And before he could protest, she had jumped off and flapped away – to Temeraire’s horror, straight in the direction of Dover town.

\--

Temeraire did not have much experience of English towns, and Dover was a good deal more awkward than Edinburgh. The streets and houses were extremely narrow, forcing him to hop awkwardly from one yard to another, craning his head about to find the next spot large enough to accommodate one of his feet. Fortunately it had grown dark by now and the streets lay deserted, windows shuttered against the cold.

Iskierka was small enough to sidle along the main street and peer at the shop windows. She blew an excited gust of flame to light up one of the displays. “Temeraire!” she shrieked. “There are piles and _piles_ of jewellery here! We only need to break a window-“

Temeraire bent across the house, picked her up by the scruff of the neck and shook her. “No! Iskierka, that is _Stealing_! Behave, or I will take you back instantly!”

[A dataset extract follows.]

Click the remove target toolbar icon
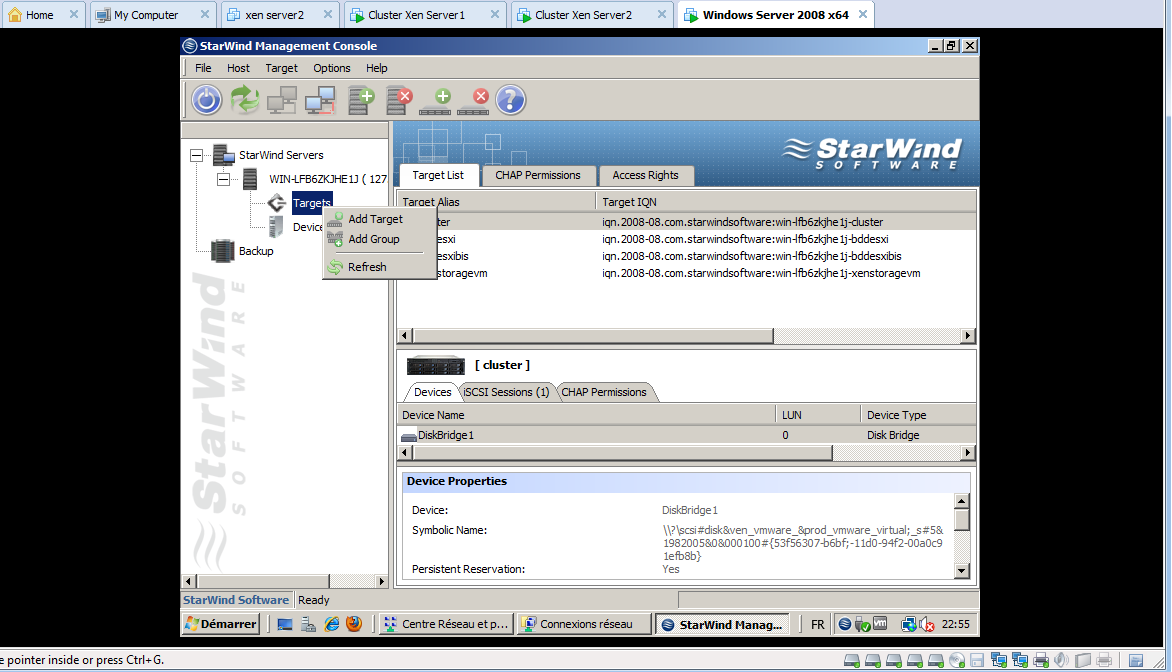Screen dimensions: 1172x672 [x=474, y=99]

She hissed at him and, when he set her down, scuttled away quicker than he could follow. Temeraire squinted into the dark streets and listened hard for the sound of breaking glass, but he could hear none. The reflected glow of fire, a few hundred yards ahead, put him back on her track. When he had finally, painstakingly, made his way in the direction of the commotion, Iskierka was sitting outside a public house in the market square breathing flames into the air while a group of soundly drunk men cheered and clapped and threw her coins.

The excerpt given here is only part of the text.